*DESCRIPTION OF THE TASK*: Pictures are to be left out; every line from the one with "This screenshot has" through the end of the data must be transcribed exactly.

*EXERCISE MATERIAL*:
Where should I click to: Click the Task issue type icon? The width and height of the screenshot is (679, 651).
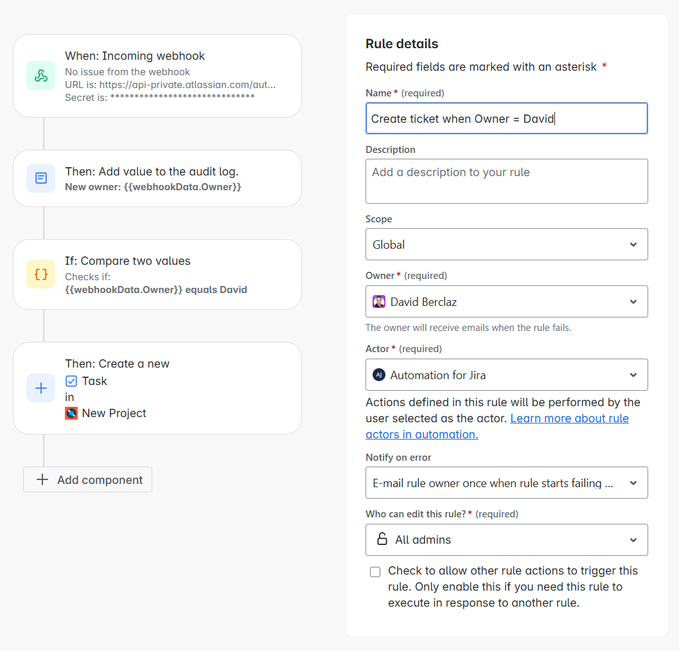[71, 381]
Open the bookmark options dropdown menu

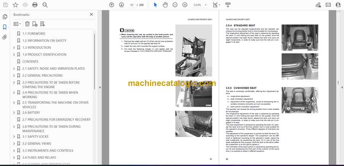[x=18, y=24]
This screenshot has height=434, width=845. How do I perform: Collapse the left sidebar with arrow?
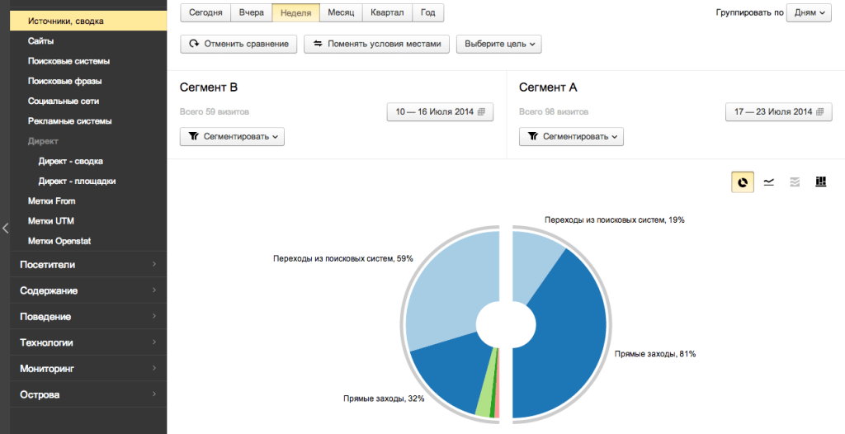tap(6, 229)
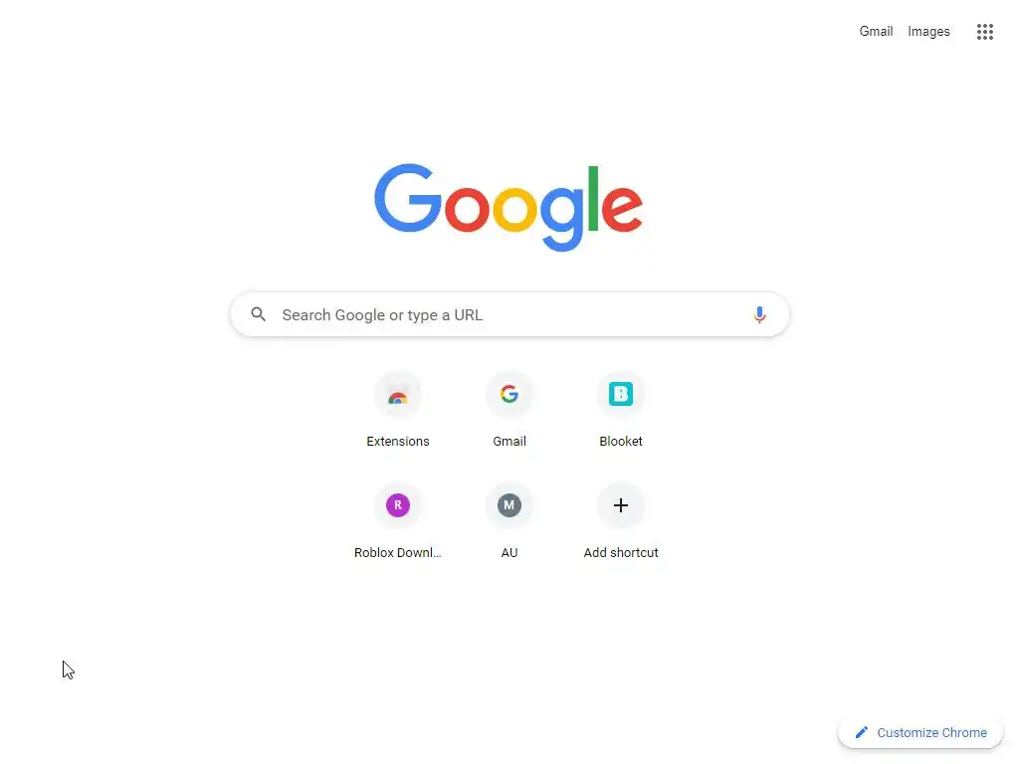Image resolution: width=1019 pixels, height=764 pixels.
Task: Click the Blooket label under its tile
Action: pos(621,441)
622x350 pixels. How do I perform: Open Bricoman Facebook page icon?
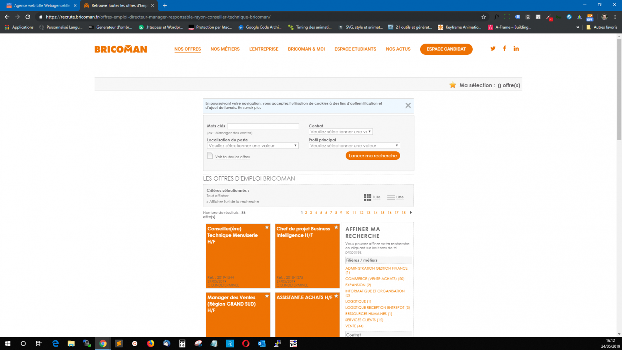coord(504,49)
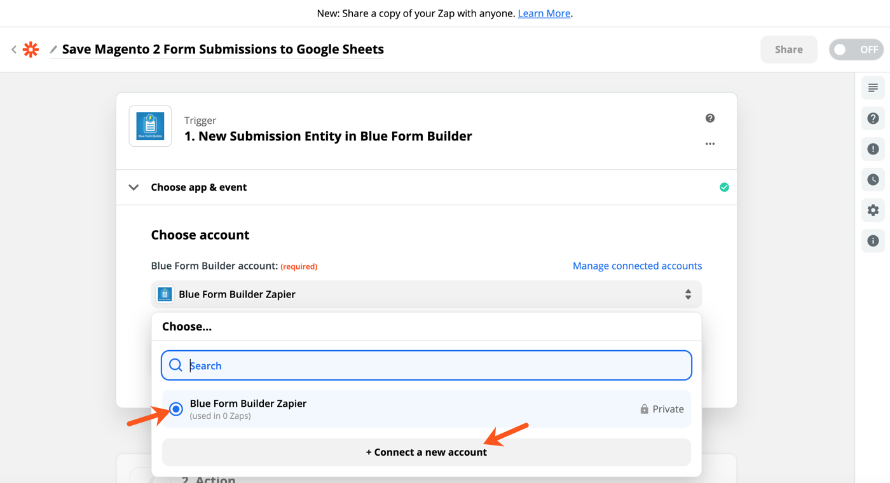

*OUTPUT OF THE EXERCISE*:
This screenshot has height=434, width=845. How do I perform: Collapse the left sidebar with arrow?
tap(6, 229)
Image resolution: width=1019 pixels, height=764 pixels.
Task: Click the Blooket label under its tile
Action: pos(621,441)
622x350 pixels. How do I perform: Open Bricoman Facebook page icon?
coord(504,49)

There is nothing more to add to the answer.